November 25, 2024 at 12:56PM
Zyxel warns that threat actors are exploiting a patched command injection vulnerability (CVE-2024-42057) in its firewalls, allowing remote code execution. A ransomware group, Helldown, has targeted affected devices. Users must upgrade to firmware 5.39 as earlier versions are susceptible to attacks. Immediate action is advised for optimal protection.
### Meeting Takeaways
1. **Vulnerability Alert**: Zyxel has issued a warning regarding a command injection vulnerability (CVE-2024-42057) in its firewalls that could enable remote attackers to execute OS commands without authentication.
2. **Patch Release**: Zyxel released firmware version 5.39 on September 3, 2024, to address this vulnerability and six other security defects. Only devices using User-Based-PSK authentication with user names longer than 28 characters are affected.
3. **Ongoing Threats**: There has been a significant increase in attacks targeting Zyxel firewalls running older firmware versions (4.32 to 5.38), with threat actors creating rogue user accounts to access networks via SSL VPN tunnels.

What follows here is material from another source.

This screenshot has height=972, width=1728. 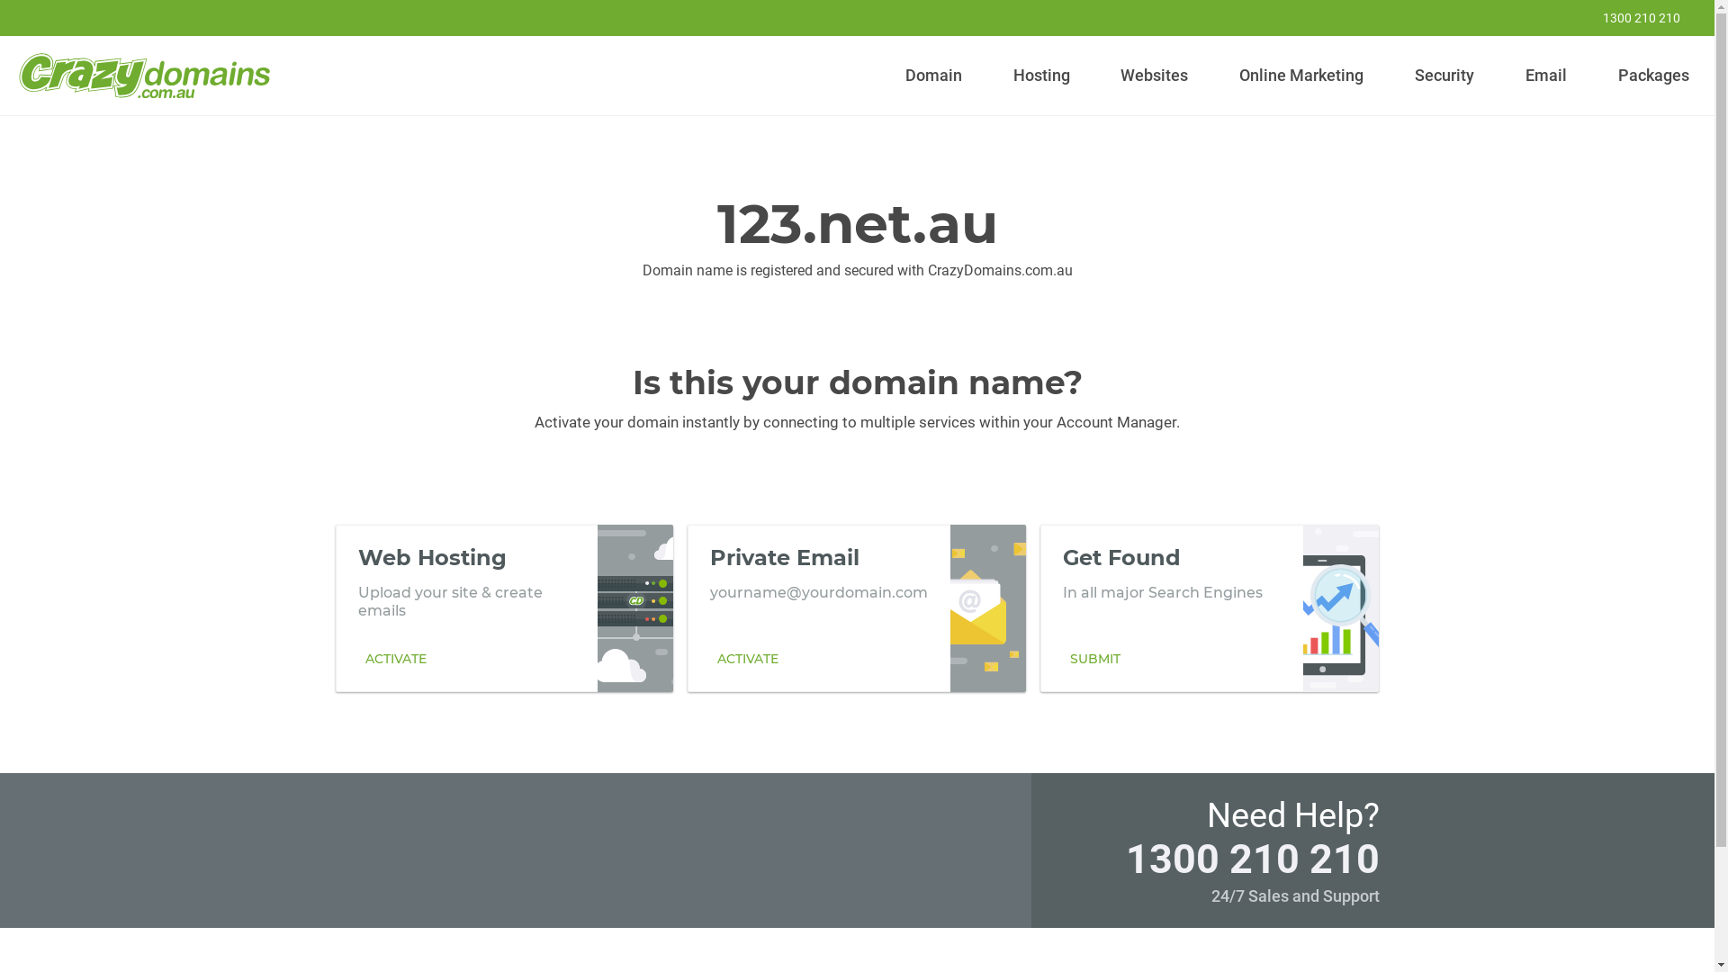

4. **Call for Action**: Zyxel EMEA recommends that all users update administrator and user accounts for enhanced security as many devices have not had their admin passwords changed post-attack.
5. **Ransomware Activity**: Cybersecurity firm Sekoia reported that the Helldown ransomware group has claimed at least 31 victims and has specifically targeted Zyxel firewalls as part of their attack methods.
6. **Confirmed Exploits**: Evidence suggests that Helldown exploited CVE-2024-42057 to create rogue accounts on vulnerable Zyxel devices, reinforcing the need for immediate firmware updates.
7. **Zyxel Advisory**: Zyxel confirmed awareness of recent attacks but assured that vulnerabilities are not present in firmware version 5.39. Users are strongly urged to upgrade to this patched version or temporarily disable remote access on unpatched devices.
8. **General Recommendation**: Organizations should prioritize upgrading their Zyxel devices to the latest firmware to mitigate security risks and should consider disabling remote access if unable to do so immediately.